Monday, November 4, 2013

Adventures in Publishing: The Ecstasy and the Agony

"And when I am formulated, sprawling on a pin, When I am pinned and wriggling on the wall
Then how should I begin
To spit out all the butt-end of my days and ways
And how should I presume?"
—T.S. Eliot, "The Love Song of J. Alfred Prufrock

It is real, folks. I'm hitched. I've just signed my publishing contract with St. Martin's Press. Still Life Las Vegas in Spring 2015— book clubs forming now! Nothing thrills the soul more than thirty pages of legalese in which your name is referred to as "Author." Nothing like it. I read every paragraph and sub-paragraph, excluded territories and all. It was a real page-turner; looking forward to a sequel!

After such wonderful confirmation, is there anything that could possibly knock me from such a giddy height? Ah, enter the Knight of Mirrors, galloping in from an email attachment sent by my editor: the Author Questionnaire. Such an innocous title— the Author Questionnaire— how could it inspire so much pain? The Author Questionnaire sounds like it might be some lovely time filler, a whimsical series of questions that might grace the back of Parade Magazine, next to Marilyn Savant's Mensa quizzes.

Instead, it's a soul-flaying survey of your life. Ostensibly, the Author Questionnaire is a series of questions about you and your book that the publicity department will use to position you in an overcrowded literary marketplace. What about your life can they can use to sell you—er, me (see, I'm deflecting already) to a public who is not related to you me. Who do I know? What have I done? Who can review my book or say something glowing about me?

Oh, it's enough to make an inveterate introvert
"No, I have not yet updated my status… the winters, they are long."
burst into flame. My misanthropic tendencies 
have been laid bare. Is "Social Hermit who lives in Cave and Forages for Acorns" a helpful attribute? Apparently not. Moreover, the negative space surrounding my meagre answers make me keenly aware of all the things I meant to have done by now, but haven't. Conferences? Twitter Feeds? Uh…soon...

What the heck have I been doing? Important things!
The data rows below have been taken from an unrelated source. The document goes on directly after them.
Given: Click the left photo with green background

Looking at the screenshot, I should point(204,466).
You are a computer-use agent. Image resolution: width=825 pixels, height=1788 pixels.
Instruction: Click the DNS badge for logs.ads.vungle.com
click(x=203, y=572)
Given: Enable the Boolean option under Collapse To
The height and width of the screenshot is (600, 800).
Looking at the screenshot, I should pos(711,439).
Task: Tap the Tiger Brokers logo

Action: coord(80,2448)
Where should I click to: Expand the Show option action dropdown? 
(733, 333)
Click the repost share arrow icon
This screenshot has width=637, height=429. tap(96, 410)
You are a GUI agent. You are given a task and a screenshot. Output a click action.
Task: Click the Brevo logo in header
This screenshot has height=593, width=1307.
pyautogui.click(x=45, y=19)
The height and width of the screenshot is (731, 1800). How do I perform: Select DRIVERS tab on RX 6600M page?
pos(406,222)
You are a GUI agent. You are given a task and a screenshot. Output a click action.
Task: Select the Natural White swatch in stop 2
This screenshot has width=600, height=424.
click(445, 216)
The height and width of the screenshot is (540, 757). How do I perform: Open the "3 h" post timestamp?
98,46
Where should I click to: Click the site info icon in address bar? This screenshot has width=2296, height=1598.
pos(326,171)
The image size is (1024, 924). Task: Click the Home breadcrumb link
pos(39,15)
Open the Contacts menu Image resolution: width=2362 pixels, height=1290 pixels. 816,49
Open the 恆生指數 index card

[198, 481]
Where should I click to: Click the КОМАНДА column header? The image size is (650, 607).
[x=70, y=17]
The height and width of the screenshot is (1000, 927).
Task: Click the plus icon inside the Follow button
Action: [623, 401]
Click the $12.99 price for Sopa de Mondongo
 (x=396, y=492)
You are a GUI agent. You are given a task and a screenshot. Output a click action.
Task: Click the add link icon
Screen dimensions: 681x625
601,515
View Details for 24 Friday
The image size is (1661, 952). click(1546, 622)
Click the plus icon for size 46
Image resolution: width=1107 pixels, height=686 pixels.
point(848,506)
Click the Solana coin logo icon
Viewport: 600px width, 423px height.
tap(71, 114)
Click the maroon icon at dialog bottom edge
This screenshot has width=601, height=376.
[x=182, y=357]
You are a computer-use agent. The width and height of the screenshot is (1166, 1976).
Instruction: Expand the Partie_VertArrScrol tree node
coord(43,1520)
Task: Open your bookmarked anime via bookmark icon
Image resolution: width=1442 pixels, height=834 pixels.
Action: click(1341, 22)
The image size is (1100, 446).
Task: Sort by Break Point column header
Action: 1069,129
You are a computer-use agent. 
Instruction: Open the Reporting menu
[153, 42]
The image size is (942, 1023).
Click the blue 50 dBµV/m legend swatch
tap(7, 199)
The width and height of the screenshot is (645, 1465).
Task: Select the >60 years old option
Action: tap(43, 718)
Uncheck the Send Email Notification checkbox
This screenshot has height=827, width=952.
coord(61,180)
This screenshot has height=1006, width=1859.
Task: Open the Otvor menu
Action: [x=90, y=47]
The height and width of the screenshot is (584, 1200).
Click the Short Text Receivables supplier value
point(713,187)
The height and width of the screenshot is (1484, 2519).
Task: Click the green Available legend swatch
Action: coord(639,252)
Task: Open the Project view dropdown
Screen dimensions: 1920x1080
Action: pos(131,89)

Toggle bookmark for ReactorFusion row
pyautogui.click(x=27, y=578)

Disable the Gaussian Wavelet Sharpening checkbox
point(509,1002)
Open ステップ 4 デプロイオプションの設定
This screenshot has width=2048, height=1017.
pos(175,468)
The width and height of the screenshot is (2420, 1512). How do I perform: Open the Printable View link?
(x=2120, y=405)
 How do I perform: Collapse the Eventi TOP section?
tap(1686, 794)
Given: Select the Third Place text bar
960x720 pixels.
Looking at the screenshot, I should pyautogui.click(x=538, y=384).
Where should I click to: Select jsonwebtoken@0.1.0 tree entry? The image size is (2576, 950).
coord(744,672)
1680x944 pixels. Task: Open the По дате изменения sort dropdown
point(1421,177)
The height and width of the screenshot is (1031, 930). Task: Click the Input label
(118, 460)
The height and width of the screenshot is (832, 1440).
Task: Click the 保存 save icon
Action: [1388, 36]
Here are some of my most recent crowning achievements:

• Reached level 36 on "Simpsons: Tapped Out" on my iPad (that's the HIGHEST level)

How could THIS be a waste of time? Look at the urban planning! 

• Received the prestigious Parent Ambassador Plaque at my son's 
elementary school, for OCD Library Reshelving above and beyond duty

• Completed the Friday NYT crossword puzzle in 14:10 minutes

• Gold Founders Circle Membership at Arclight Cinemas (hey, a free popcorn upgrade 
EVERY TIME and a complimentary birthday ticket!)

• Can recite half of "The Love Song of J. Alfred Prufrock"
Animated by Christopher Scott. Read by the author himself. 
I know, it's an abridged version, don't get all hatin'...

• World Record for shortest recorded time attending a social function, in and out: 
23.5 minutes, INCLUDING drive time (Guinness confirmation pending)

• Three punches away from a free frozen yogurt at at Menchies 

• Have I mentioned that level 36 is the highest level in "Simpsons: Tapped Out"?

I await the Pulitzer Committee's call.


  1. Oh my goodness! Too funny. I still think you are amazing!!! Despite your negative spaces.
    Congrats! Sending lots of Love, D

  2. Hang in there, kiddo. And, CONGRATULATIONS! genevieve

  3. 14.10 on the Friday NYT puzzle? Impressive. I always finish, but never under 15 minutes. Half of Prufrock? I've got 1/18th of the Wasteland committed to memory. I can't measure up. I look forward to seeing these and all of your other accomplishments memorialized on the dustjacket of YOUR BOOK. Miss you much. Hugs to Doug. Karen T.

  4. Just memorized all of Prufrock. So there's that.